NZBGet still does not correctly handle some mangled WtFnZb nzbs

andrew-kennedy commented 1 year ago

I have an example that it fails to rename correctly, leading to the infamous abc.xyz filenames upon completion. The filenames look like this:

[PRiVATE]-[WtFnZb]-[The.Diplomat.S01E01.The.Cinderella.Thing.1080p.NF.WEB-DL.DDP5.1.Atmos.H.264-playWEB.mkv]-[1/8] - "" yEnc 2101113560 (1/2932)
[PRiVATE]-[WtFnZb]-[The.Diplomat.S01E02.Dont.Call.It.a.Kidnapping.1080p.NF.WEB-DL.DDP5.1.Atmos.H.264-playWEB.mkv]-[2/8] - "" yEnc 2241590477 (1/3128)
[PRiVATE]-[WtFnZb]-[The.Diplomat.S01E03.Lambs.in.the.Dark.1080p.NF.WEB-DL.DDP5.1.Atmos.H.264-playWEB.mkv]-[3/8] - "" yEnc 2112810717 (1/2948)
[PRiVATE]-[WtFnZb]-[The.Diplomat.S01E04.He.Bought.a.Hat.1080p.NF.WEB-DL.DDP5.1.Atmos.H.264-playWEB.mkv]-[4/8] - "" yEnc 1978951252 (1/2761)
[PRiVATE]-[WtFnZb]-[The.Diplomat.S01E05.The.Dogcatcher.1080p.NF.WEB-DL.DDP5.1.Atmos.H.264-playWEB.mkv]-[5/8] - "" yEnc 2320989951 (1/3238)
[PRiVATE]-[WtFnZb]-[The.Diplomat.S01E06.Some.Lusty.Tornado.1080p.NF.WEB-DL.DDP5.1.Atmos.H.264-playWEB.mkv]-[6/8] - "" yEnc 2307729324 (1/3220)
[PRiVATE]-[WtFnZb]-[The.Diplomat.S01E07.Keep.Your.Enemies.Closer.1080p.NF.WEB-DL.DDP5.1.Atmos.H.264-playWEB.mkv]-[7/8] - "" yEnc 1771669125 (1/2472)
[PRiVATE]-[WtFnZb]-[The.Diplomat.S01E08.The.James.Bond.Clause.1080p.NF.WEB-DL.DDP5.1.Atmos.H.264-playWEB.mkv]-[8/8] - "" yEnc 1848750401 (1/2580)

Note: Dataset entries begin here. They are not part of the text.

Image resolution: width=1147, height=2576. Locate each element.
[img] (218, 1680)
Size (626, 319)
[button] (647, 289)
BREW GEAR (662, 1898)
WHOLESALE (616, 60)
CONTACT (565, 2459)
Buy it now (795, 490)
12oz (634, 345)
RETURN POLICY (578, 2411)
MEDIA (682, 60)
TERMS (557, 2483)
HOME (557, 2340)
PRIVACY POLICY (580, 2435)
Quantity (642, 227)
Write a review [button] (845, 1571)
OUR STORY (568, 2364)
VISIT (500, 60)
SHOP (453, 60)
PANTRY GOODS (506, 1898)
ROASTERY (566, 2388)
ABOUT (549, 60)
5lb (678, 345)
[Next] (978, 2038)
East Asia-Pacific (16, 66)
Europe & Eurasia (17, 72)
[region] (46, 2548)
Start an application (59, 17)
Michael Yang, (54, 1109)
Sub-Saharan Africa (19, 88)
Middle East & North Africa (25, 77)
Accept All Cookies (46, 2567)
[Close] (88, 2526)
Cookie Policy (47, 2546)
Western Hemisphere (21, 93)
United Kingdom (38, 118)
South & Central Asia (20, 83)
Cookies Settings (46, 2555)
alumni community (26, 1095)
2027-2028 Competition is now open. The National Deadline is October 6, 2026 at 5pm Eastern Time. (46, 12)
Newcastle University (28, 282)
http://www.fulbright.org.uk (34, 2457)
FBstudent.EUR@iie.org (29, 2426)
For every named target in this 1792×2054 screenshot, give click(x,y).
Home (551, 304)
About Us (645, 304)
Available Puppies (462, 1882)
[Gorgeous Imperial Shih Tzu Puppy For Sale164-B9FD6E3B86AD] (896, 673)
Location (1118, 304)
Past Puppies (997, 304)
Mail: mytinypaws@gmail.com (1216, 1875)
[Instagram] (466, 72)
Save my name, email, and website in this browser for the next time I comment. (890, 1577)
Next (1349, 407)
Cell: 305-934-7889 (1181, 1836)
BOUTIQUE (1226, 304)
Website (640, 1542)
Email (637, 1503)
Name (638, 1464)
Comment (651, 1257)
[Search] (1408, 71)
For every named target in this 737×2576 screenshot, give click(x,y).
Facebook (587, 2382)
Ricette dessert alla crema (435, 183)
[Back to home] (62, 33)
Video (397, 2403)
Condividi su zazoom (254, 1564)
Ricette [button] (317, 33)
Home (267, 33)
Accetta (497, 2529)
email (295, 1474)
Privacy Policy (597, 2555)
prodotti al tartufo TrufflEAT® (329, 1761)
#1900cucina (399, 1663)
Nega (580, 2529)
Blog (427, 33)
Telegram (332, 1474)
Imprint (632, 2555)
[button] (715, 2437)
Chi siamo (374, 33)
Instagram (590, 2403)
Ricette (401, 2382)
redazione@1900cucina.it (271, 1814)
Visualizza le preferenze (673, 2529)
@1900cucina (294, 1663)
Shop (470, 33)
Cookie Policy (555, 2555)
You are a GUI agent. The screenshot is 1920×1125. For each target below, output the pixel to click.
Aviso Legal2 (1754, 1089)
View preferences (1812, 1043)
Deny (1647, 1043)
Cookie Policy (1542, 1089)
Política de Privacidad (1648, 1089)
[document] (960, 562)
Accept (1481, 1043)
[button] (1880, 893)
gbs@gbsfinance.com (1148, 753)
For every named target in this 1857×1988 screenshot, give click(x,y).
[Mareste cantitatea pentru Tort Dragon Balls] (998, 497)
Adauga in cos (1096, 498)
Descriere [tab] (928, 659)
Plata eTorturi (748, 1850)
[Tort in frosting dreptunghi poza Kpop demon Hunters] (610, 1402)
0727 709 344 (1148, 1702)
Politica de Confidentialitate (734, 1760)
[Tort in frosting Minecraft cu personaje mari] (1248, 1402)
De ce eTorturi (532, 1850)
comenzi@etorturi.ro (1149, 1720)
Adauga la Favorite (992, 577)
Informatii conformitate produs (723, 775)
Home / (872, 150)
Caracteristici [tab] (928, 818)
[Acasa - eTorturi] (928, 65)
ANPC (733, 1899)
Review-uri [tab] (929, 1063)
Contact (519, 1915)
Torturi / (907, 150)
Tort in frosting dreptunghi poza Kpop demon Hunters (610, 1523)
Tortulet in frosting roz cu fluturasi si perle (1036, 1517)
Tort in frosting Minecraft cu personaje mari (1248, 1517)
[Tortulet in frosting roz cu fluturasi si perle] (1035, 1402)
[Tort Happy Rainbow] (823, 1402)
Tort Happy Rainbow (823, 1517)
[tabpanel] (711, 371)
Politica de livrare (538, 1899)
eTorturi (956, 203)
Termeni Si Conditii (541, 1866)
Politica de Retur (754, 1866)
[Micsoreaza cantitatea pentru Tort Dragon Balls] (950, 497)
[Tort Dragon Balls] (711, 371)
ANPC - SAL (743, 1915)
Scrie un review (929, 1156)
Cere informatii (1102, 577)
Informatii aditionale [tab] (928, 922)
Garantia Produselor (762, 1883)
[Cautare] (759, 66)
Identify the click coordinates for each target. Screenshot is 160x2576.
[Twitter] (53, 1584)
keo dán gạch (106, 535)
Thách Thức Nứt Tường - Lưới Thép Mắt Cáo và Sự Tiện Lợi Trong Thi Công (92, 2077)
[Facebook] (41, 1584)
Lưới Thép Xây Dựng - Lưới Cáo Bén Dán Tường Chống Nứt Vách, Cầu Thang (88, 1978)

paul-chambers commented 1 year ago

Could you please provide the NZB file that produces the abc.xyz filenames?

andrew-kennedy commented 1 year ago

Can't upload it to github but here's a link to it: https://gofile.io/d/1HTwqh

paul-chambers commented 1 year ago

Thanks, Andrew. As it happens, I'm in the midst of reworking that area of code. When I first implemented it, I'd only encountered a couple of variations of 'mangled' filenames, but I have encountered several more since then. I'm still testing this new implementation, but the good news is that it already parses this variant correctly.

Interestingly, seven of the eight files described by this NZB use one format, but [2/8] uses:

[N3wZ] \6aZWVk237607\::[PRiVATE]-[WtFnZb]-[The.Diplomat.S01E02.Dont.Call.It.a.Kidnapping.1080p.NF.WEB-DL.DDP5.1.Atmos.H.264-playWEB.mkv]-[2/8] - "" yEnc 2241590477 (1/3128)

I don't think I've seen an NZB file that uses more than one variant of the 'subject' field before.

prikhi commented 1 year ago

I hit a similar issue with the attached(zipped for github uploads)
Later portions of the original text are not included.